Bankruptcy in early game - Need a hand

I feel like a newbie; Well.. maybe I am... help!

Hey all;

I'm having some trouble jumpstarting my economy at the start of the game. Can anyone give me some tips on this?
I make it a point to play on 'slower' technology speed, as I don't want to have 'research complete' every round.

Anyways; Currently I play by colonizing my second world (size 4) right away and building a startbase there.
I purchase a factory on my main planet and pump out colony ships on both worlds until I have some 200bc left.
My survayor tries to get some money for me... but getting my economy on the road is quite tricky... I sometimes go quite some turns without money (< -500)... and this really sabotages research and construction. I try to get as many planets as possible at the start of the game.

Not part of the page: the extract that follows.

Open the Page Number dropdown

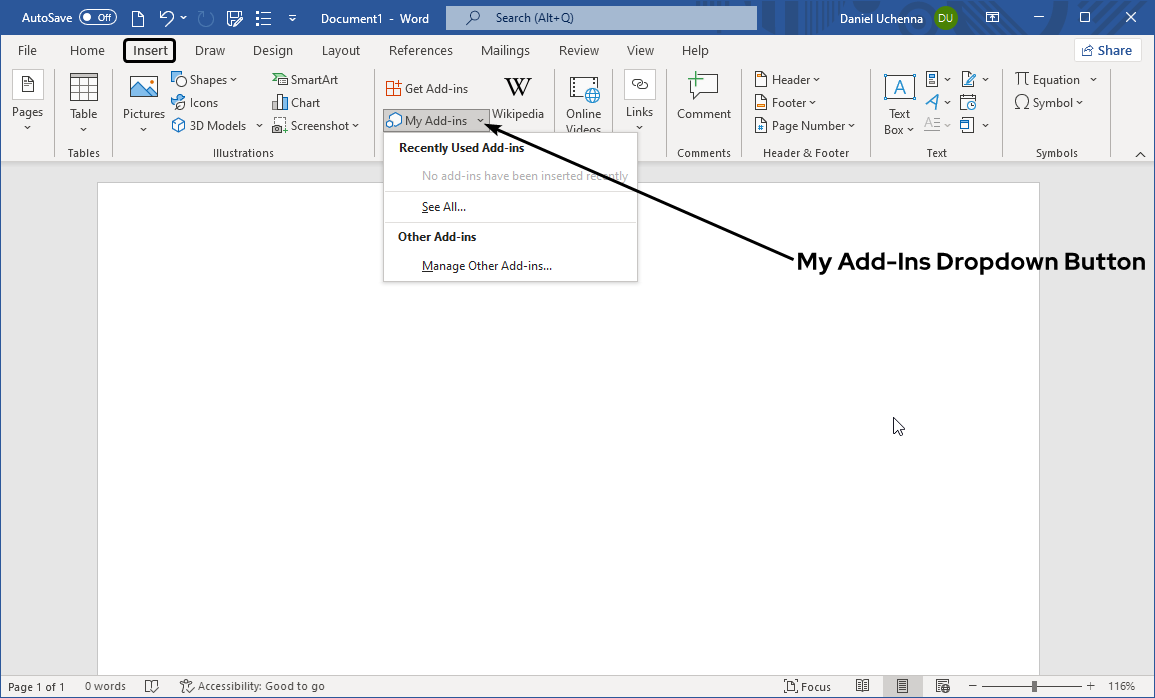[x=805, y=125]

Anyways.. how do you guys handle this ? Start up with a big economy planet or something??? I could really use a hand here..
Tnx!
12,226 views 21 replies
Reply #1 Top
You've got most of the information already.

At the start you've got lots of competing pressures.

a) The need to rush build.
b) The need to keep population up on your economic planets
(planets need a healthy poulation to make money)
c) The need to colonise (each colony has a base of 12 maintenance-this can be really significant early on)
d) The need for increase in production and reseach as well as economy.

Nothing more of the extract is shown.